**Tarefas a realizar:**
a – Indique os países em que, segundo o excerto sobre os postos da Segurança Social no estrangeiro, esses postos vão abrir.
b – No excerto sobre os postos da Segurança Social no estrangeiro, quantos dias têm os funcionários para manifestar o seu interesse?
c – Continue o excerto sobre os postos da Segurança Social no estrangeiro a partir da última frase apresentada.

**Excerto do documento:**
◇ ◇ ◇ ◇ ◇ ◇ ◇
Está confirmado, o governo avançará com a abertura de postos da segurança social no estrangeiro. Quem o diz é o próprio Ministro do Trabalho e Segurança Social, Dr. José Vieira da Silva, que informa que os primeiros postos abrirão portas na Europa, nos países onde existir uma grande presença de comunidade Portuguesa.

Desta forma, e como determina o próprio despacho, dar-se-á de imediato início à escolha dos funcionários da Segurança Social que se encaixem no perfil pretendido para a missão a executar. Os funcionários da Segurança Social terão 20 dias para manifestar o seu interesse.

Feita a escolha dos funcionários, que posteriormente constituirão equipas de trabalho, começa preparação para a abertura dos tão esperados postos, que abrirão na França, Alemanha, Reino Unido, Luxemburgo e Suíça, em data a definir, mas esperando-se que até ao final do ano de 2019.

As missões destes funcionários da Segurança Social são várias, a começar pela “caracterização da comunidade portuguesa”, no país onde se encontram, de forma a compreenderem as áreas primordiais de atuação da Segurança Social, a “disponibilização e prestação de informação sobre o sistema de segurança social” e a “apresentação de propostas para tratamento mais eficaz de processos”. É ainda função/missão do funcionário selecionado sinalizar “situações críticas e/ou constrangimentos detectados” e fazer uma “avaliação do perfil de procura no país e proposta de medidas a adoptar para responder às necessidades identificadas”.
◇ ◇ ◇ ◇ ◇ ◇ ◇
**Dados fornecidos:**

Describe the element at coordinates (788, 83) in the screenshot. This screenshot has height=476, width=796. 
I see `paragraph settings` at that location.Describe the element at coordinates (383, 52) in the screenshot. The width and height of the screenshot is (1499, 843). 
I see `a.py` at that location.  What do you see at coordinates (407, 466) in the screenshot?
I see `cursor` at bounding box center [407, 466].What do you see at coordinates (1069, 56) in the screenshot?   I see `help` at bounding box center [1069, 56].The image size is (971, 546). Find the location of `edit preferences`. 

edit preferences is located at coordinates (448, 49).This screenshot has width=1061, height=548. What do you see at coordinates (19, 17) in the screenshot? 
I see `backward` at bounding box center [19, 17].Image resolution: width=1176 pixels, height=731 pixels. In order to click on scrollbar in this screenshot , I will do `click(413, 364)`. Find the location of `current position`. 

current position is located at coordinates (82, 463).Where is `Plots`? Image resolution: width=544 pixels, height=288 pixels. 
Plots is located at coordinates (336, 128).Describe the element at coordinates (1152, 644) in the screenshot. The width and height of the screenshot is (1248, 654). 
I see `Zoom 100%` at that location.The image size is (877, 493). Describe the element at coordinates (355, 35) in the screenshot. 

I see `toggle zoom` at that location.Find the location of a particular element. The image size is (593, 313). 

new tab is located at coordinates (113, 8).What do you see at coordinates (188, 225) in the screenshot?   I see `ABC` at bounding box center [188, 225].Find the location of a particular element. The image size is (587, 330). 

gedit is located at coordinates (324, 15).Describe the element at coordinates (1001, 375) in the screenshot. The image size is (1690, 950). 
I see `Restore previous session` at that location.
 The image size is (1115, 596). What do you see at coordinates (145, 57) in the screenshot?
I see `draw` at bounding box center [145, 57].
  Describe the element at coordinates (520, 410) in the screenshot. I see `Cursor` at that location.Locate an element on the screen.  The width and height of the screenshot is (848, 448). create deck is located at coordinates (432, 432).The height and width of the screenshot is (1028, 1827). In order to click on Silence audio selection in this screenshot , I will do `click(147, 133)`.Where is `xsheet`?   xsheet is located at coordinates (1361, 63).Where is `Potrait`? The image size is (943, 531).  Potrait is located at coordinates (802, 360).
◇ ◇ ◇ ◇ ◇ ◇ ◇
**Respostas numeradas:**
a – França, Alemanha, Reino Unido, Luxemburgo e Suíça.

b – 20 dias.

c –
Refira-se, no entanto, que a decisão de criar estes locais de atendimento é a resposta a uma crescente necessidade sentida pelos emigrantes, sobretudo aos que emigraram no século XX e que agora se aproximam da idade da reforma. Nota-se a preocupação com os procedimentos de reforma, visto que no próprio despacho está prevista a “particular atenção” a dar às “prestações sociais do sistema de segurança social, entre as quais as pensões, bem como a área das contribuições”. Além disto as próprias palavras do Ministro, plasmadas no artigo do Jornal Público, admitem ser essa a principal preocupação: “Do ponto de vista da Segurança Social, o trabalho é muito diferido no tempo. O nosso trabalho agora é com quem fez parte das vagas migratórias do século passado” em grande parte por causa dos pedidos de pensões, contou ao PÚBLICO o ministro do Trabalho e Segurança Social, Vieira da Silva.

Muitos dos emigrantes que saíram de Portugal na segunda metade do século XX estão neste momento na idade da reforma, muitos ficaram a viver nos países para onde foram.

Ainda segundo o governante, o investimento não tem um impacto relevante nas contas públicas, mas poderá ter para as novas vagas de emigrantes. “As novas correntes não criam ainda tantas novas necessidades”, mas estes postos também servirão para resolver “previamente” uma dificuldade que se poderá vir a colocar, uma vez que há um “crescimento das comunidades”.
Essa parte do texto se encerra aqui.